Revenue reported by segment above represents revenue generated from external customers. There were no intersegment sales in the current year (2019 - nil). The Company does not include sales adjustments such as trade discounts and other allowances in reporting revenue by segment (referred to as "gross product sales").

The accounting policies of the reportable segments are the same as the Company's accounting policies described in Note 2. Segment loss represents loss before income tax recovery earned by each segment prior to any allocation of other expenses, foreign exchange loss and finance costs. This measure is reported to the CODM for the purposes of resource allocation and assessment of segment performance.

Segment assets

Mar 31, Dec 31,
(US$ millions) 2020 2019
North America 1,117.4 872.7
Europe 134.3 211.2
Rest of world 98.3 120.7
Total segment assets 1,350.0 1,204.6
Corporate and other 49.8 51.8
Total assets 1,399.8 1,256.4

20. Segment information (continued)

Non-current assets by reportable segment are detailed as follows:

Mar 31, Dec 31,
(US$ millions) 2020 2019
North America 415.6 395.1
Europe 27.5 26.9
Rest of world 29.1 13.4
Total segment non-current assets 472.2 435.4
Corporate and other 65.9 60.3
Total non-current assets 538.1 495.7

Non-current assets for North America include assets attributable to Canada of $130.8 million as at March 31, 2020 (December 31, 2019 - $140.2 million).

Segment liabilities

Mar 31, Dec 31,
(US$ millions) 2020 2019
North America 627.9 387.6
Europe 47.6 68.9
Rest of world 37.0 56.9
Total segment liabilities 712.5 513.4
Corporate and other (19.1) (17.4)
Total liabilities 693.4 496.0

For the purposes of monitoring segment performance and allocating resources between segments:

  • all assets are allocated to reportable segments other than deferred tax assets, other long-term assets and computer software. Goodwill is allocated to cash generating units. Assets used jointly by reportable segments are allocated on the basis of the revenues earned by individual reportable segments; and
  • all liabilities are allocated to reportable segments other than royalties payable (included within trade payables and accrued liabilities) and deferred tax liabilities. Liabilities for which reportable segments are jointly liable are allocated in proportion to segment assets.

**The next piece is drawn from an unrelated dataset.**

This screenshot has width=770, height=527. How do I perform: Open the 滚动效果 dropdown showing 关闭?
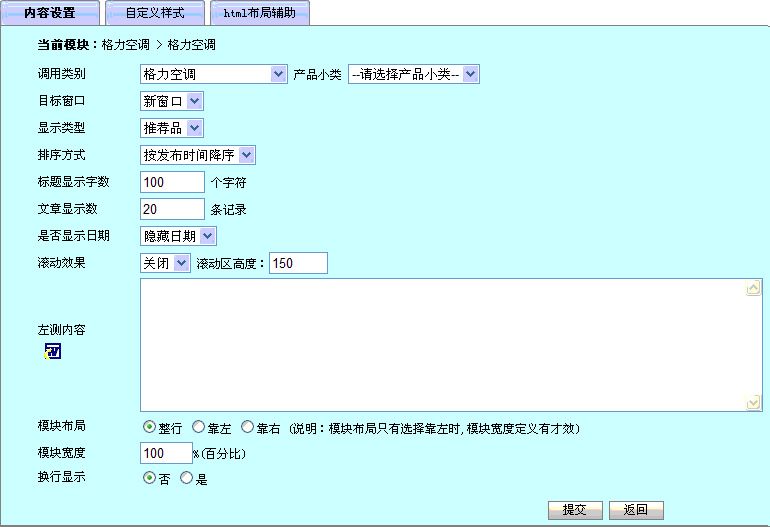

Capital expenditures by reportable segment

(US$ millions) 2020 2019
North America 17.0 19.4
Europe 1.5 1.5
Rest of world 0.5 0.7
Total capital expenditures 19.0 21.6

Depreciation and amortization by reportable segment

(US$ millions) 2020 2019
North America 18.4 15.8
Europe 2.7 2.0
Rest of world 1.2 0.8
Total segment depreciation and amortization 22.3 18.6
Corporate and other 1.0 2.8
Total depreciation and amortization 23.3 21.4

No impairment losses were recognized in respect of property, plant and equipment, intangible assets, right-of-use assets and goodwill for the three months ended March 31, 2020 (2019 - nil).

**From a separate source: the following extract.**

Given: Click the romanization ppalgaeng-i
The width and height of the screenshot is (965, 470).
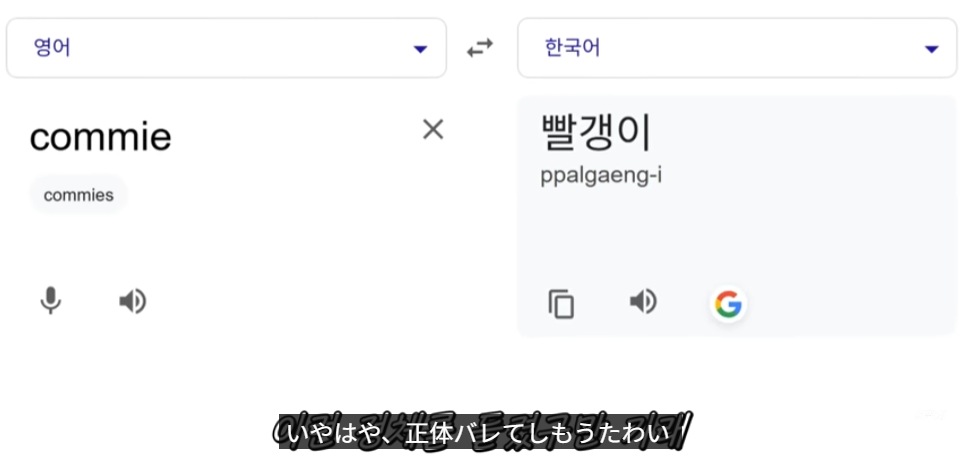Looking at the screenshot, I should pyautogui.click(x=601, y=176).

20. Segment information (continued)

Revenue from major product categories

The Company's worldwide revenues based on its major product categories are as follows:

(US$ millions) 2020 2019
Activities, games & puzzles and plush 78.1 63.0
Remote control and interactive characters 20.2 31.1
Boys action and construction 59.1 49.4
Pre-school and girls 56.5 63.4
Outdoor 28.4 33.6
Gross product sales 242.3 240.5
Sales allowances (36.9) (30.4)
Total net sales 205.4 210.1
Other revenue 21.9 28.9
Total revenue 227.3 239.0

Major customers

Sales to the Company's two largest customer accounted for 35.3% (2019 - 36.3%) of consolidated gross product sales for the three months ended March 31, 2020. Other than the top two customers, which have remained the same year over year, no other single customer contributed 10% or more to gross product sales for the three months ended March 31, 2020.

(US$ millions) 2020 2019
Gross product sales
Customer 1 47.2 56.4
Customer 2 38.3 30.9
Total 85.5 87.3

21. Prior year comparatives

Certain prior year comparatives have been reclassified to conform with current year presentation.

22. Subsequent events

The Company's financial performance in 2020 will be negatively impacted by the supply chain disruption in the first quarter of 2020 and the reduction in customer demand due to COVID-19. As a result of the dynamic nature of these circumstances, it is not possible to reliably estimate the length and severity of the pandemic and the impact on the financial results of the Company.